Meet Kia: The Service dog


O'Neil and his service dog kia (photo credit: Scott Robinson)

Anna Love

It’s an average day, waiting in line for a smoothie and you hear the jingling of a collar behind you. You turn around and see a large German Shepherd with the well-recognized, almost common, vest strapped to it.


“Service dog-do not pet”


The service dog’s name is Kia, a 75 pound German Shepherd. He is well-trained and certified, and belongs to August O’Niell, U.S Air Force veteran.


“Kia has helped in so many ways with my recovery. He has kept me mentally strong by providing a companion in some of my loneliest hours,” O’Niell said. O’Niell is an above-the-knee amputee, having lost his leg in military service. Kia is trained as a blocking dog to keep other people out of O’Niell’s personal space. He’s also trained to brace O’Niell when he isn’t wearing his prosthetic.


Kia is also trained to retrieve things for O’Niell, but it isn’t his task of choice.


“He helps me to retrieve objects like my phone, wallet, and keys. Although he does not enjoy getting things for me. He’s not a retriever and lets me know by looking back at me like I’m crazy every time I ask him to get something,” O’Niell said.


After O’Niell lost his leg, he decided that he was in need of support. He added himself to a waiting list for support dogs that would have taken two years. There was little chance to get a service dog sooner than that, until reached out to him.


They reviewed his needs and trained Kia before bringing O’Niell up to meet Kia. A service dog and its owner need to be a well-matched pair to work well together. Kia and O’Niell did just that.

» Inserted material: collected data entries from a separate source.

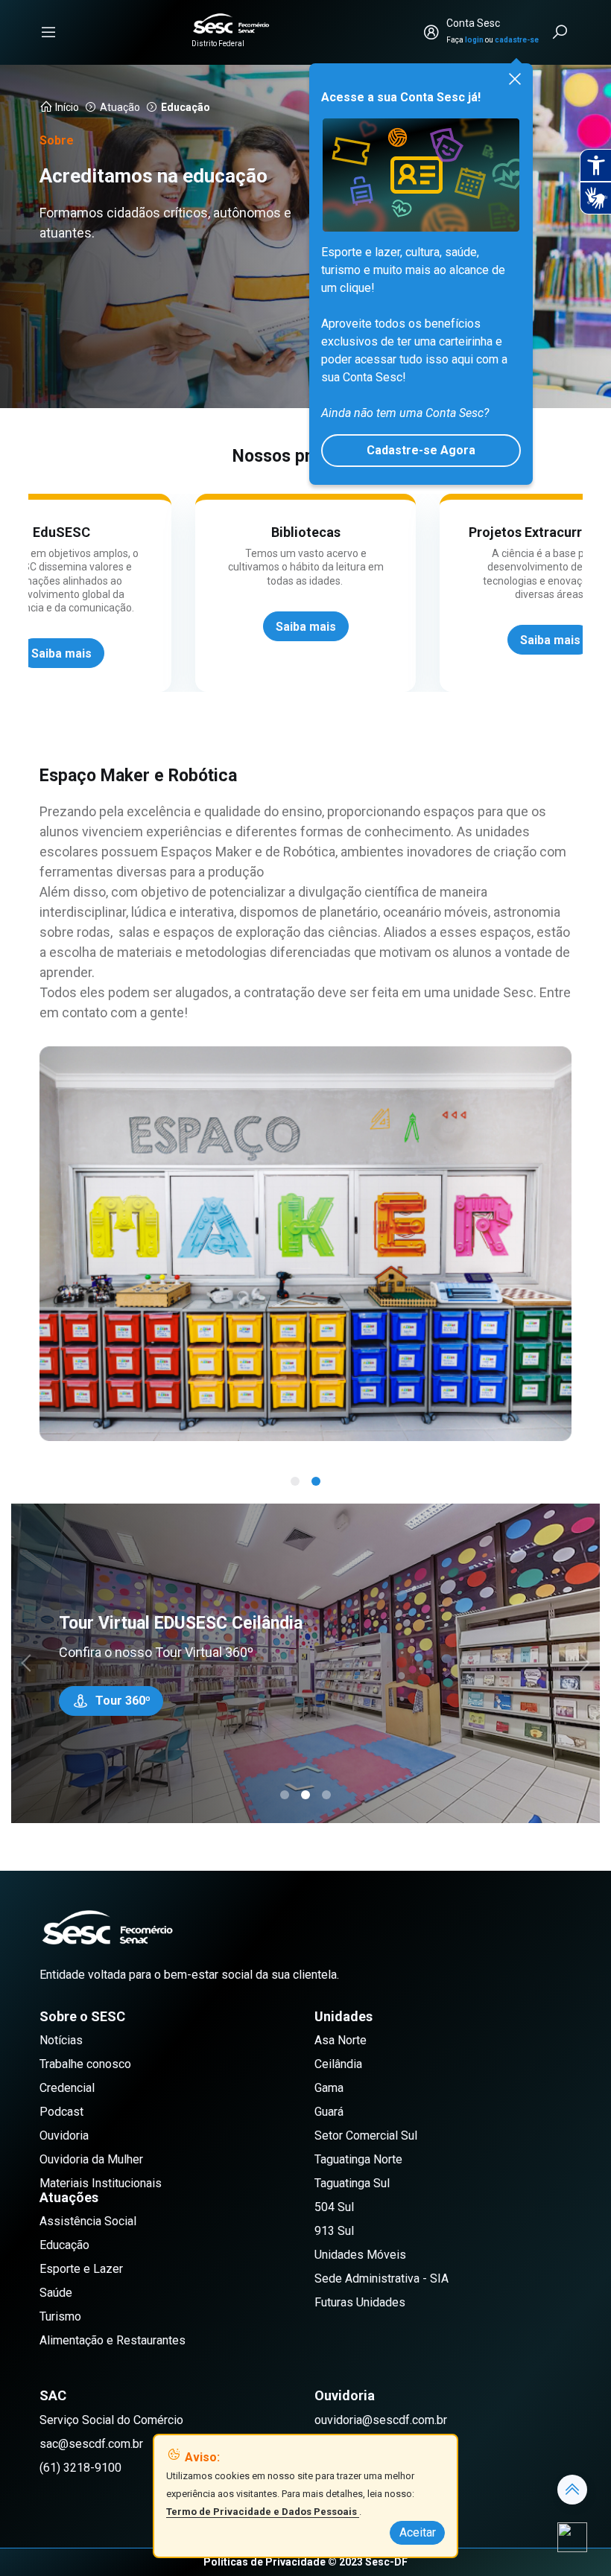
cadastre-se (517, 40)
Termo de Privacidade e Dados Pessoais (262, 2511)
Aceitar (417, 2532)
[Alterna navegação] (48, 32)
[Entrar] (431, 32)
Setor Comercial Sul (365, 2135)
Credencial (67, 2088)
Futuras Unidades (359, 2302)
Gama (329, 2088)
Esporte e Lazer (81, 2269)
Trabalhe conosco (85, 2064)
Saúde (55, 2293)
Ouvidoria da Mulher (91, 2159)
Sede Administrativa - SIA (381, 2278)
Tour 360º (123, 1701)
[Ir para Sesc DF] (230, 23)
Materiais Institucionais (100, 2183)
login (474, 40)
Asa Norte (340, 2040)
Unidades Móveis (360, 2255)
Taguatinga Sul (352, 2183)
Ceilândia (338, 2064)
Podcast (61, 2112)
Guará (329, 2112)
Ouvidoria (64, 2135)
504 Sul (334, 2207)
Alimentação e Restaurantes (112, 2340)
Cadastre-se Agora (421, 450)
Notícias (61, 2040)
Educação (64, 2245)
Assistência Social (87, 2221)
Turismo (60, 2316)
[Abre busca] (561, 32)
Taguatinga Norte (358, 2159)
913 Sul (334, 2231)
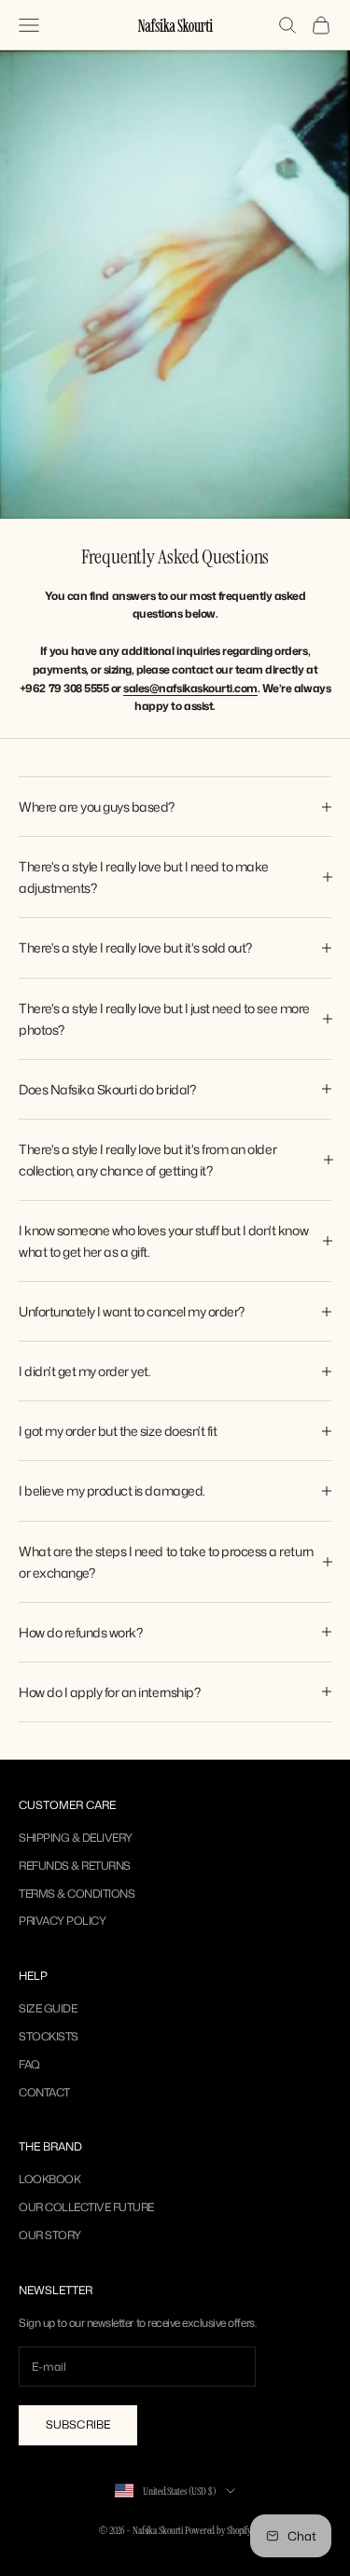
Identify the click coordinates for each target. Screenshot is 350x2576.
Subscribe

“Owners and their service animals create a second-to-none bond! It’s a mutual love and need for one another. We need our animals for many reasons emotionally and physically,” O’Niell said. “They need us because we are the leader of their pack. They don’t like being left at home like other animals. They often get depressed if their person isn’t around.”


O’Niell was asked about his opinion on other service and therapy animals, and gave a level answer.


“There is a large difference between a service animal and a therapy animal. Sadly, a lot of people don’t realize this. A service animal is able, trained, and certified to perform specific tasks for their owners,” O’Niell said. “A therapy animal only needs to pass a basic obedience course. Sadly with all the easy certification stuff people can get, a lot of “therapy/emotional support animals are not trained or well disciplined. It’s because of this that some people are skeptical about real service animals.”


Whatever the reason for a service animal, they are an important part of people’s emotional, physical, and mental health. They serve as a companion and aid, giving love and service, with their owners returning it with gusto!